En la parte de atrás reinaba una calma extraña e inquietante. Gaynor esperaba encontrar los jardines llenos de gente atemorizada y no se explicaba por qué no había nadie. Aflojó el paso. El batir de las palas del helicóptero en lo alto le recordó que la policía lo veía todo desde el aire. ¿Debería estar haciendo aquello…?
Centro de mando. Filmación desde el helicóptero de la policía
La cámara de vídeo captó la imagen de Gaynor mirando hacia arriba en medio del jardín donde se encontraba la estructura metálica para que treparan los niños, mientras esperaba la retirada de Jimmy del número 23. Ken Hewitt había dado órdenes de restringir las salidas a la acera de los pares hasta recibir noticias de la salida de Sophie y los Zelowski de la casa. Quienes veían las imágenes exhalaron un suspiro de alivio cuando aparecieron tres siluetas, una de las cuales -el hombre corpulento con traje de cuero negro- llevaba a una cuarta al hombro.
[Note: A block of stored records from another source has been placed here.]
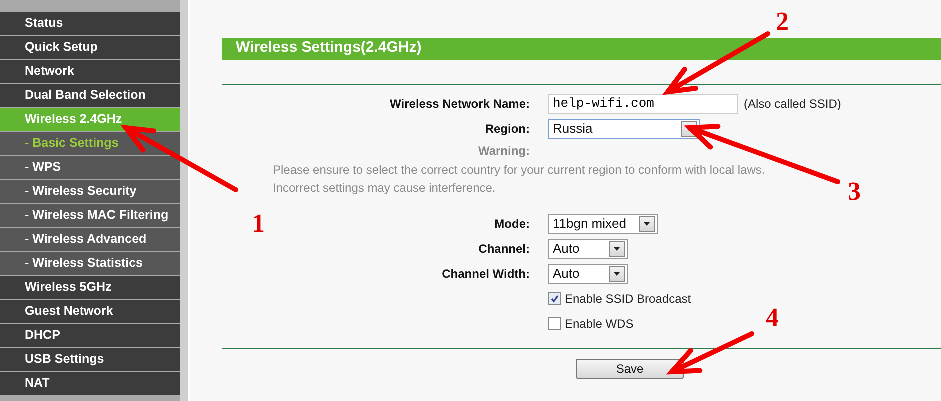 This screenshot has width=941, height=401. What do you see at coordinates (90, 264) in the screenshot?
I see `sidebar-item: - Wireless Statistics` at bounding box center [90, 264].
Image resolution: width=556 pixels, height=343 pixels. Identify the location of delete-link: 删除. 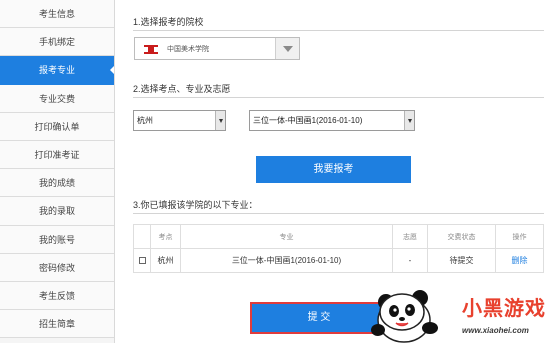
(520, 260).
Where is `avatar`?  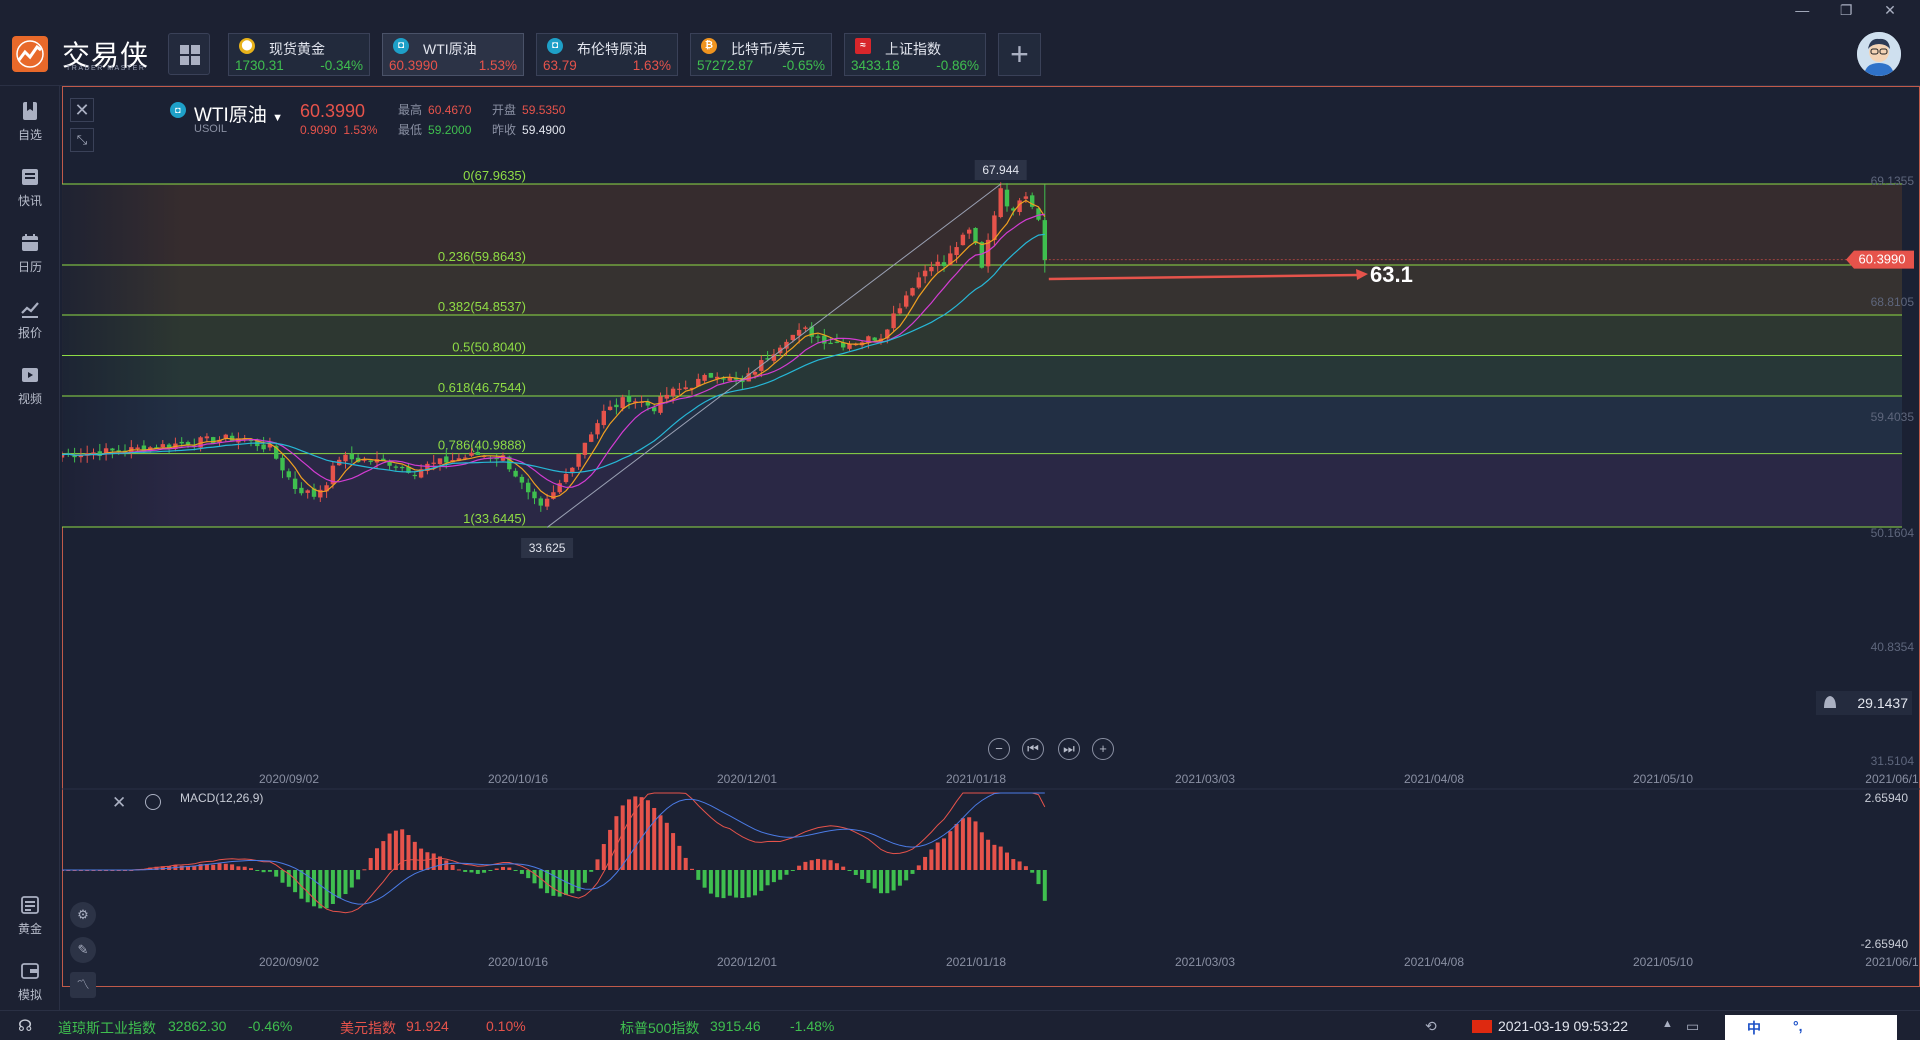 avatar is located at coordinates (1879, 54).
El objetivo les siguió la pista hacia Bassindale Row, mientras Jimmy derribaba vallas con certeros puntapiés, para luego recorrer de nuevo Humbert Street.
– ¿Qué ha pasado con el tipo del casco de hojalata? -preguntó alguien.
Nadie lo sabía.
Jardines. Humbert Street
Gaynor reconoció sin dudar, desde tres casas más abajo, a Jimmy al salir este por la puerta de la cocina. La mujer que iba a su lado también le resultó conocida por un instante, pero tenía el rostro tan ensangrentado que no estaba segura. Gaynor levantó una mano para indicar que los había reconocido pero ellos giraron a la izquierda, en dirección a Bassindale Row, y en ningún momento miraron hacia donde estaba ella.
Gaynor lo llamó a gritos por su nombre, pero Jimmy estaba concentrado en derribar las vallas a patadas y acercarse corriendo a la siguiente, y no llegó a oírla.
Ni por un instante imaginó Gaynor que estaba presenciando la partida de los pederastas. Apenas había vuelto a pensar en ellos desde el comienzo de los disturbios, salvo para culparse por impulsar la marcha, e ignoraba dónde se encontraba con respecto a la casa de Melanie, pues nunca había estado en los jardines. Solo podía interpretar lo que veía partiendo de lo que pensaba que sabía, por lo que supuso que aquella sería una de las salidas que habían mandado establecer a Jimmy.
Era evidente que se había producido un accidente. O algo peor. ¿Otro cóctel molotov? ¿Una avalancha de gente? Solo eso podía explicar la prisa desesperada de Jimmy, el cuerpo que llevaba al hombro, el rostro ensangrentado de la mujer y el anciano que iba tras ellos, con las manos cogidas por delante como si estuviera herido. Jimmy estaba sacando a los heridos de allí.